> [Problem details] From the listing below, pull each line that includes "agent".

> [Material for this task]
====

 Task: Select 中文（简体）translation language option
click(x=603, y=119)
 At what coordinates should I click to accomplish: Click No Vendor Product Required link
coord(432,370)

====

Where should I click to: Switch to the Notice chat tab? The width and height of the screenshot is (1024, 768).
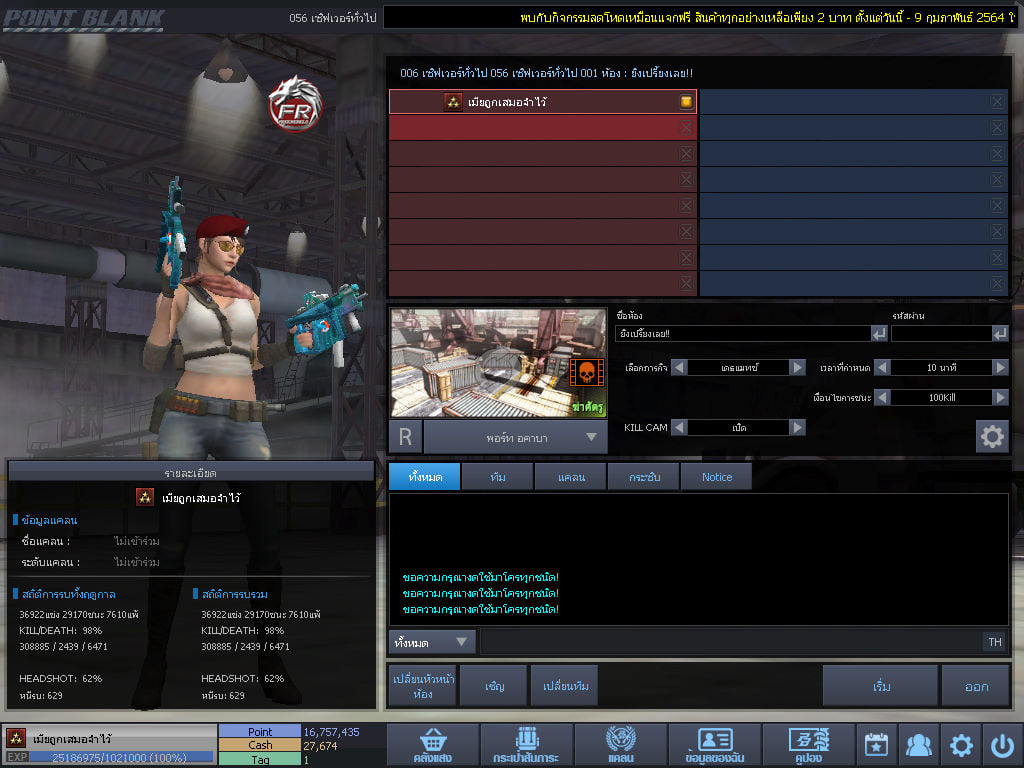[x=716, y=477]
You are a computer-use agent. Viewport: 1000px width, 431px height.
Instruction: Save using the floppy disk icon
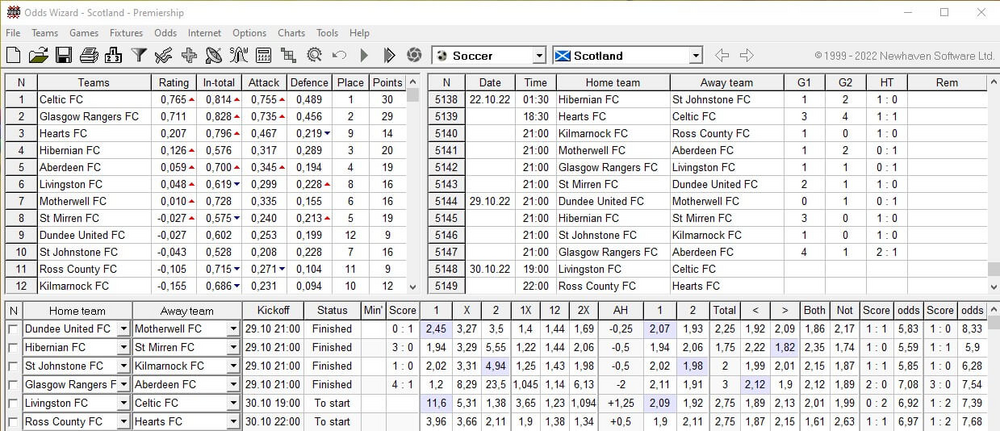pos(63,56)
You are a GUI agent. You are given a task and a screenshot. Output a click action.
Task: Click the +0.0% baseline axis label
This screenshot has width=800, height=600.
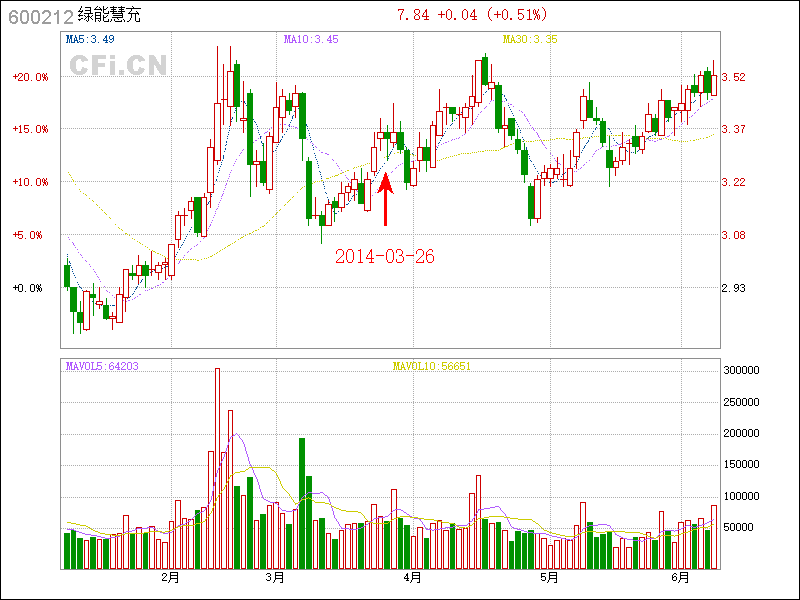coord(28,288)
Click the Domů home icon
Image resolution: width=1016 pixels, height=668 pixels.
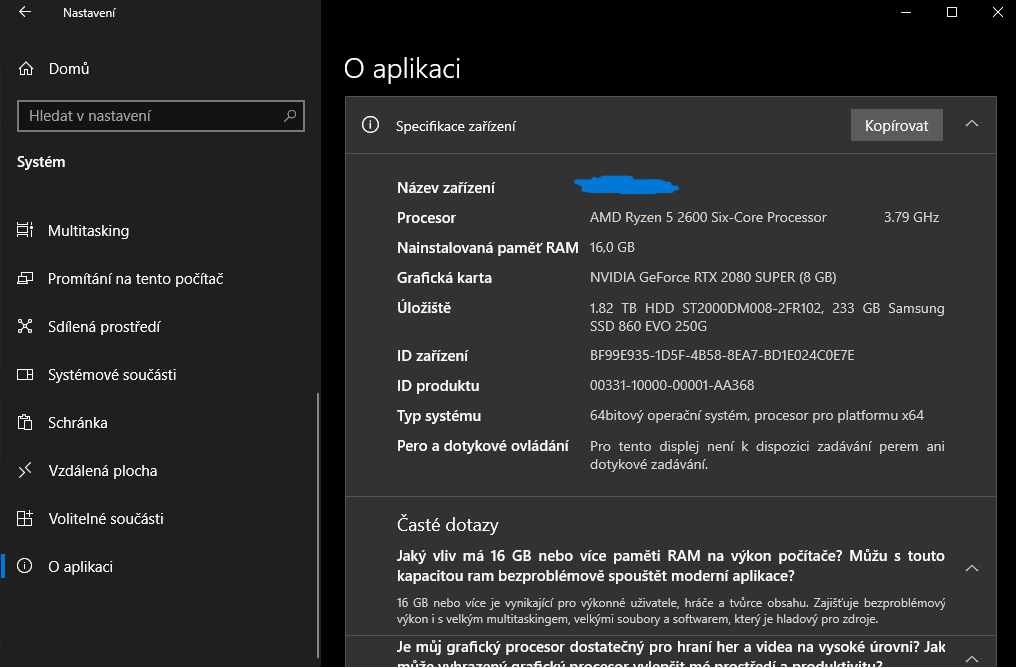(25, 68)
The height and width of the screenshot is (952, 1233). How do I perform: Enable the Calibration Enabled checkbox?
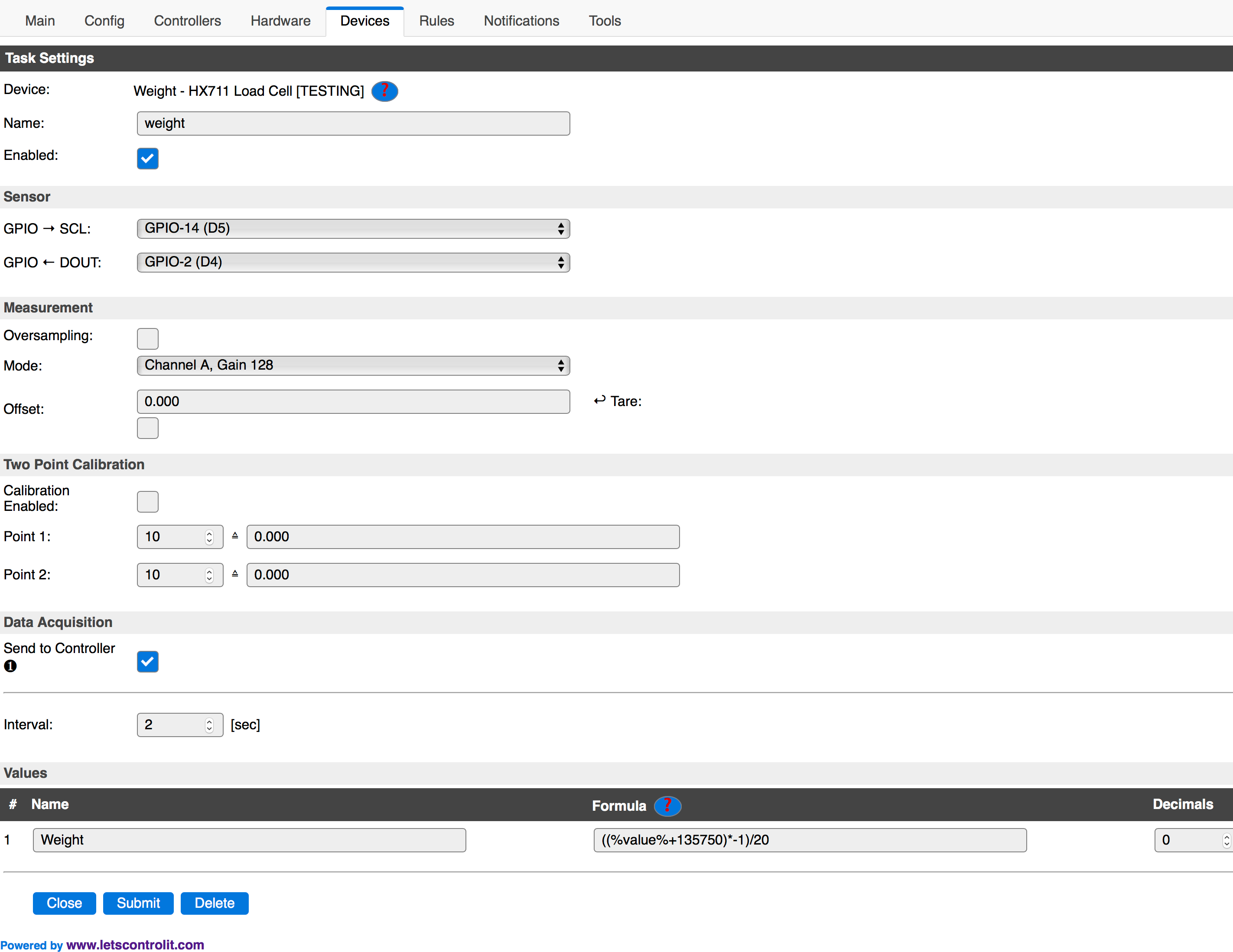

====

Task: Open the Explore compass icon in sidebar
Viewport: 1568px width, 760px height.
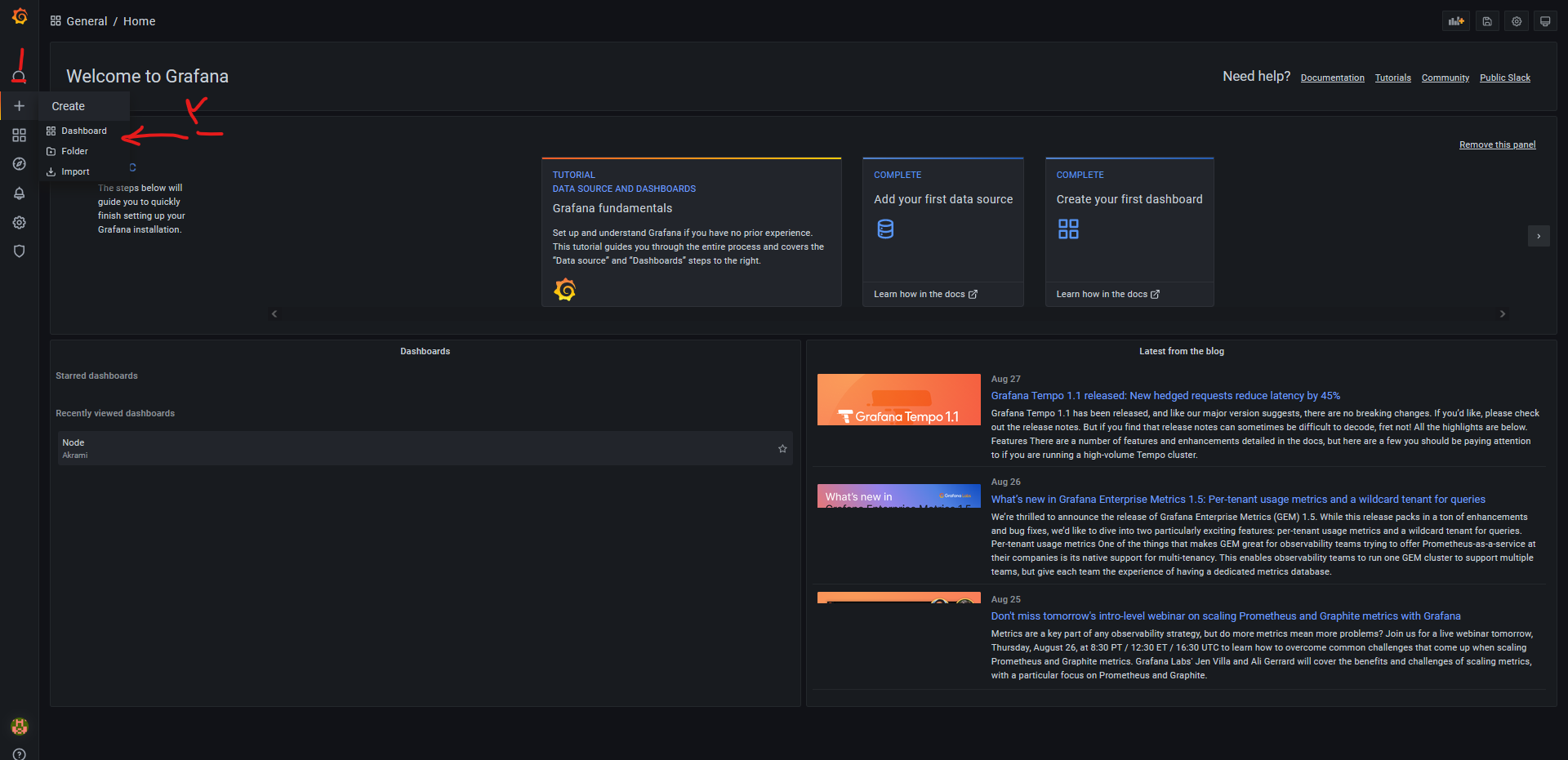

====

> [Reply]
You are a computer-use agent. Viewport: 1000px width, 431px height.
You are a GUI agent. You are given a task and a screenshot. Output a click action.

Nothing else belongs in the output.